Your output should be the line with "Click the Edit action icon" plus all following lines to the end of the records, exactly as written and nothing more.
_ _ _
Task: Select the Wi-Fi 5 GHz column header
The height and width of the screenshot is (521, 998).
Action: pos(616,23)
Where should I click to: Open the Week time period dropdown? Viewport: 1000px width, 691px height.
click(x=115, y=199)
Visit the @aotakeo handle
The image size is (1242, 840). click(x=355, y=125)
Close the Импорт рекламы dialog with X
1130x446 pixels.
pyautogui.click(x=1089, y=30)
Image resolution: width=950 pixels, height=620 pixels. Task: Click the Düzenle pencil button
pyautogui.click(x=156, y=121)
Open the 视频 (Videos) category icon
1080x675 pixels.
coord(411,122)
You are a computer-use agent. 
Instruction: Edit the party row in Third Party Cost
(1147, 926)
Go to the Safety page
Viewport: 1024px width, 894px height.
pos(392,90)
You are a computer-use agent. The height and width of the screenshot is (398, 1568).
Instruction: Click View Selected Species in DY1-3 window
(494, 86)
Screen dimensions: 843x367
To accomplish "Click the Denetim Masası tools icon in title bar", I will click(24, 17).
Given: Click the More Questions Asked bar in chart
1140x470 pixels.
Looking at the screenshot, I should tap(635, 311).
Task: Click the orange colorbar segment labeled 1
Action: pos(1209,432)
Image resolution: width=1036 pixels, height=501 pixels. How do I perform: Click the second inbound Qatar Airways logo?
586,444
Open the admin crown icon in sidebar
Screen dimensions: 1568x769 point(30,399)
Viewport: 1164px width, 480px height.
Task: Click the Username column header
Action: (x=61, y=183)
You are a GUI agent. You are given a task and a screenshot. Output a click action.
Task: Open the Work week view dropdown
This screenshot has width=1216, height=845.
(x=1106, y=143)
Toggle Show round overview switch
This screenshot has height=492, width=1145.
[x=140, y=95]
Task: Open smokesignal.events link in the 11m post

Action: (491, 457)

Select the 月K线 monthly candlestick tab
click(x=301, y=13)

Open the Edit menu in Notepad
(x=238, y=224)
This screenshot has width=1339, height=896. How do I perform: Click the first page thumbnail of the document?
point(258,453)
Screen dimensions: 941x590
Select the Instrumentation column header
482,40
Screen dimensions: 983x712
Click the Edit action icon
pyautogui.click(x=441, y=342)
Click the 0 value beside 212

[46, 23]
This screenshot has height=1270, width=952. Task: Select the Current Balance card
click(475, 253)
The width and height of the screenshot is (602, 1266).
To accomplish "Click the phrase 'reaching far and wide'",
_ _ _
**Answer for the task**
Click the Edit action icon
pyautogui.click(x=441, y=342)
Click the 0 value beside 212

[46, 23]
This screenshot has height=1270, width=952. Task: Select the Current Balance card
click(475, 253)
The width and height of the screenshot is (602, 1266).
To accomplish "Click the phrase 'reaching far and wide'",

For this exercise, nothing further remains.